Howard Shapiro (hms@shapirolab.com)
Thu, 30 May 1996 19:26:44 -0400 (EDT)

532 nm is a really good wavelength for excitation of phycoerythrin, which
means any of your organisms which contain it will exhibit strong
autofluorescence, which may extend out as far as 700 nm depending on the
cells' content of phycocyanin, allophycocyanin, and chlorophyll.
For immunofluorescence and other labeling, PE and the PE-tandem conjugate
immunofluorescent labels obviously also excite very well at 532 nm, as do
TRITC and Cy3. You can get a little out of Texas Red with 532 nm
excitation, maybe not enough for sensitive immunofluorescence, but
definitely enough if you use it or its noncovalently binding relative SR101
as a total protein stain.
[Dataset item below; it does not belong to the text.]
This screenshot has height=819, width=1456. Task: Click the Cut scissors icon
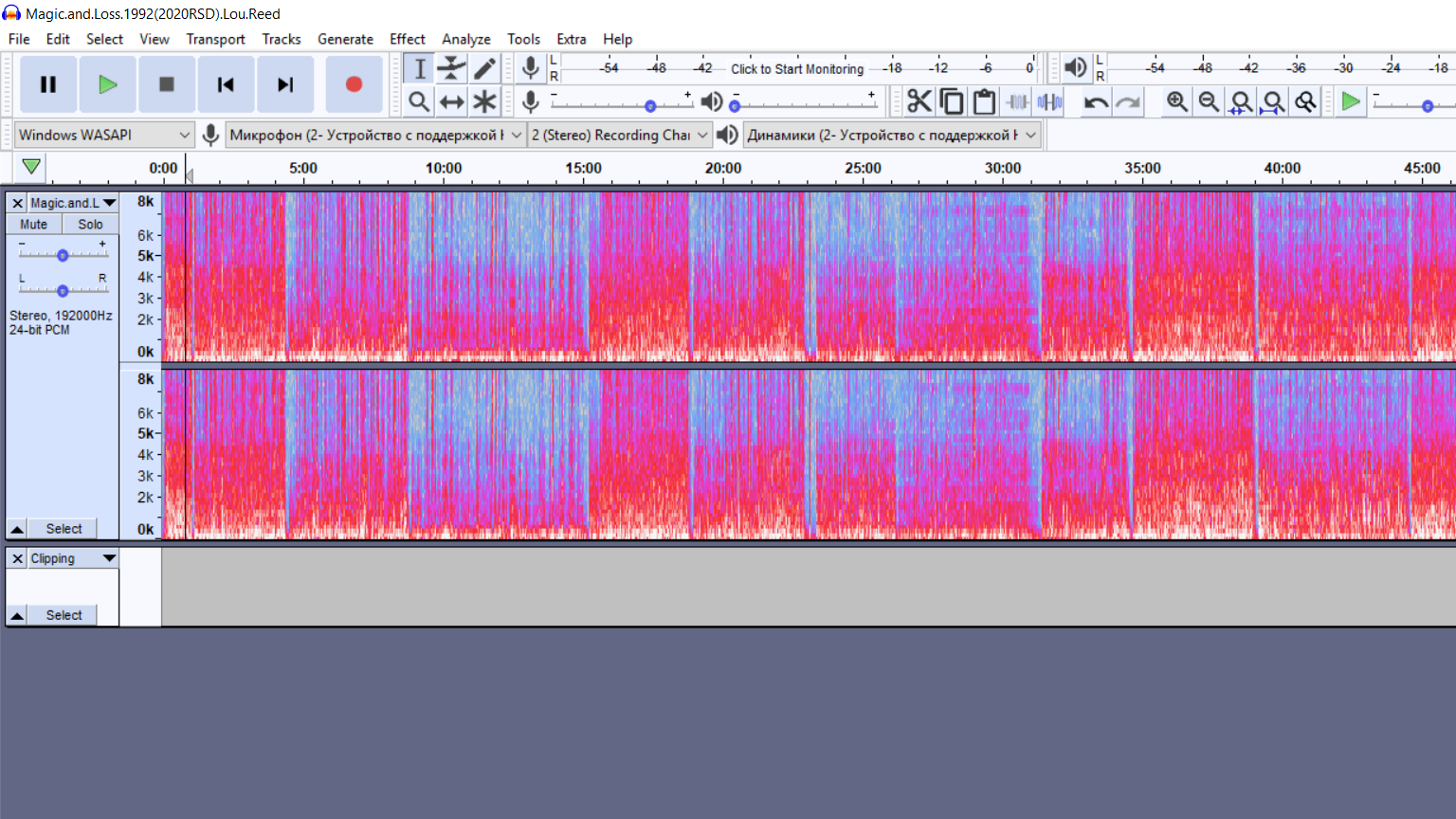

PE-Cy5.5 (emission around 695) and PE-Cy7
conjugates (emission around 750) may be particularly interesting here.
Among nucleic acid stains, we have:
7-AAD (emission around 650), which has lousy quantum efficiency and
generally gives large CV's because of its sensitivity to chromatin
conformation, but which is DNA-specific;
ethidium and propidium (you can excite them with a 568 krypton laser, too),
which bind to DNA and RNA, as do:
LDS751, also known as styryl-8 (emission around 670),
PO-PRO-3 and POPO-3 (emission around 570), and
pyronin Y (good for RNA staining with Hoechst dyes or methyl green or
possibly 7-AAD to block DNA binding) (emission around 570),
and perhaps a few other cyanine, styryl, and tricyclic dyes, none of which
seems to be markedly better than what's listed above.
Fluorogenic enzyme substrates based on resorufin excite, though not that
well, at 532 nm.
Membrane potential dyes: Loew's rhodamine esters, DiICn(3) (cyanine),
DiTBACn(3) (oxonol), safranin.
pH Indicators: I think some of the SNARF or SNAFL dyes work here; ask
Molecular Probes.
I don't know about green-excited calcium probes.
Among membrane tracking dyes, "DiI" and PKH26 both excite at 532 nm (and
emit around 570.
For multiparameter work, you'd ideally like the weak labels to emit at the
shorter wavelengths, which probably isn't as easy to do with 532 nm
excitation as with 488 nm excitation. However, for mammalian cells, where
the autofluorescence excitation drops off precipitously above 510 nm, 532
excitation is really useful for high-sensitivity immunofluorescence
measurements, down in the range of 100 molecules.